DATA PROVIDED →
######

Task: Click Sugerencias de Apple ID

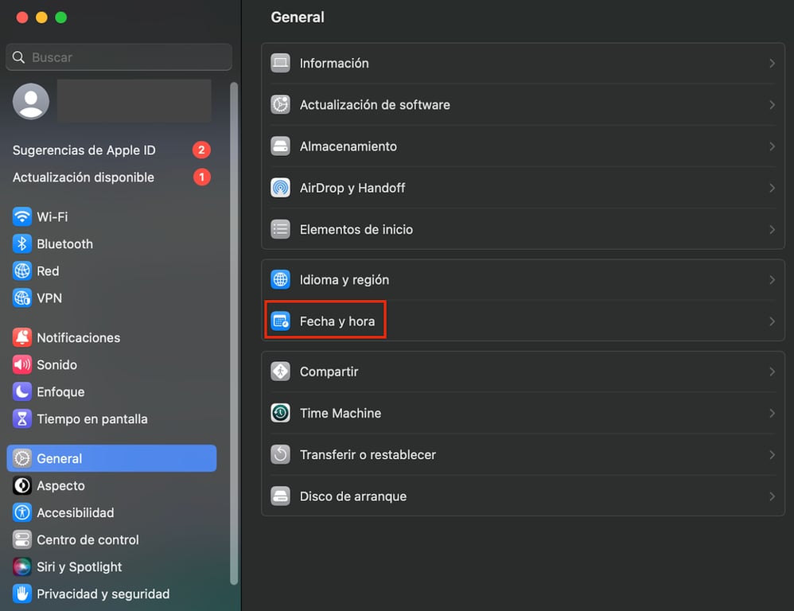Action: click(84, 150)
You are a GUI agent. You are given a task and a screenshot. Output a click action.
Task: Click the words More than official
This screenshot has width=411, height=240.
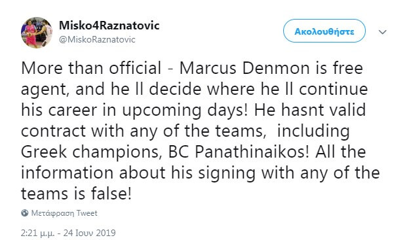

######

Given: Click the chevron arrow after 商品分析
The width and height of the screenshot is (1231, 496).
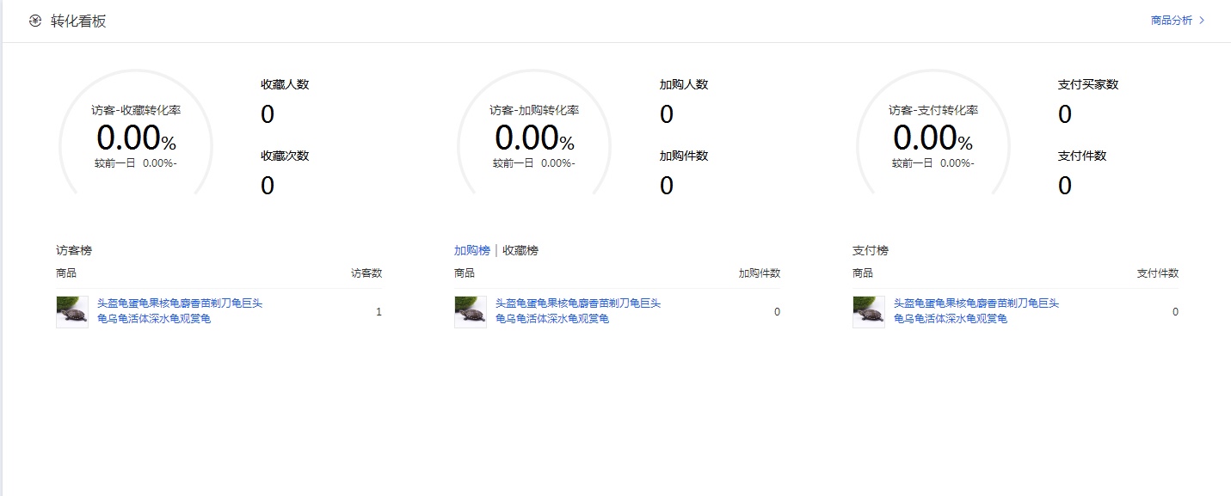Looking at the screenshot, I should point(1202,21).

######

GIVEN REQUEST →
Please convert the rows that open with the line containing "Given: Click the chevron arrow after 商品分析" and close with the line containing "Looking at the" into a numbered list, with both of those lines included and any blank lines dropped. Leave the pictures out.

RESULT BELOW →
1. Given: Click the chevron arrow after 商品分析
2. The width and height of the screenshot is (1231, 496).
3. Looking at the screenshot, I should point(1202,21).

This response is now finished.